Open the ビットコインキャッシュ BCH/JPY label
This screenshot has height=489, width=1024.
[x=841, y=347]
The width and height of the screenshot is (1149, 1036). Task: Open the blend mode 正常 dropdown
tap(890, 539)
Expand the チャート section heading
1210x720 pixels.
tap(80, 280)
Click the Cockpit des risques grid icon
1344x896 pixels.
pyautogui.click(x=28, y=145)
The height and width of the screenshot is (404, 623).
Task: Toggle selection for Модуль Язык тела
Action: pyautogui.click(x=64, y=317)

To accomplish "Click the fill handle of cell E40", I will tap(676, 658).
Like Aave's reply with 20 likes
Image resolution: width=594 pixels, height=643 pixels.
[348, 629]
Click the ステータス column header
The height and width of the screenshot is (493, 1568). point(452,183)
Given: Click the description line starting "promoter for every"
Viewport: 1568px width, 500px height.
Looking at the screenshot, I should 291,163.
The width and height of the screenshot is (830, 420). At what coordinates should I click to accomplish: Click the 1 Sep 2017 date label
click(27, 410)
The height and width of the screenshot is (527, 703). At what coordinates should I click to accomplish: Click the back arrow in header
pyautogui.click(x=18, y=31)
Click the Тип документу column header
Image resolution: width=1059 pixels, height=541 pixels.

^^^^

**Exercise prompt:**
All the entries should be output exactly as given.

**Solution to the exercise:**
Open the ビットコインキャッシュ BCH/JPY label
This screenshot has height=489, width=1024.
[x=841, y=347]
The width and height of the screenshot is (1149, 1036). Task: Open the blend mode 正常 dropdown
tap(890, 539)
Expand the チャート section heading
1210x720 pixels.
tap(80, 280)
Click the Cockpit des risques grid icon
1344x896 pixels.
pyautogui.click(x=28, y=145)
The height and width of the screenshot is (404, 623).
Task: Toggle selection for Модуль Язык тела
Action: pyautogui.click(x=64, y=317)

To accomplish "Click the fill handle of cell E40", I will tap(676, 658).
Like Aave's reply with 20 likes
Image resolution: width=594 pixels, height=643 pixels.
[348, 629]
Click the ステータス column header
The height and width of the screenshot is (493, 1568). point(452,183)
Given: Click the description line starting "promoter for every"
Viewport: 1568px width, 500px height.
Looking at the screenshot, I should 291,163.
The width and height of the screenshot is (830, 420). At what coordinates should I click to accomplish: Click the 1 Sep 2017 date label
click(27, 410)
The height and width of the screenshot is (527, 703). At what coordinates should I click to accomplish: Click the back arrow in header
pyautogui.click(x=18, y=31)
Click the Тип документу column header
Image resolution: width=1059 pixels, height=541 pixels.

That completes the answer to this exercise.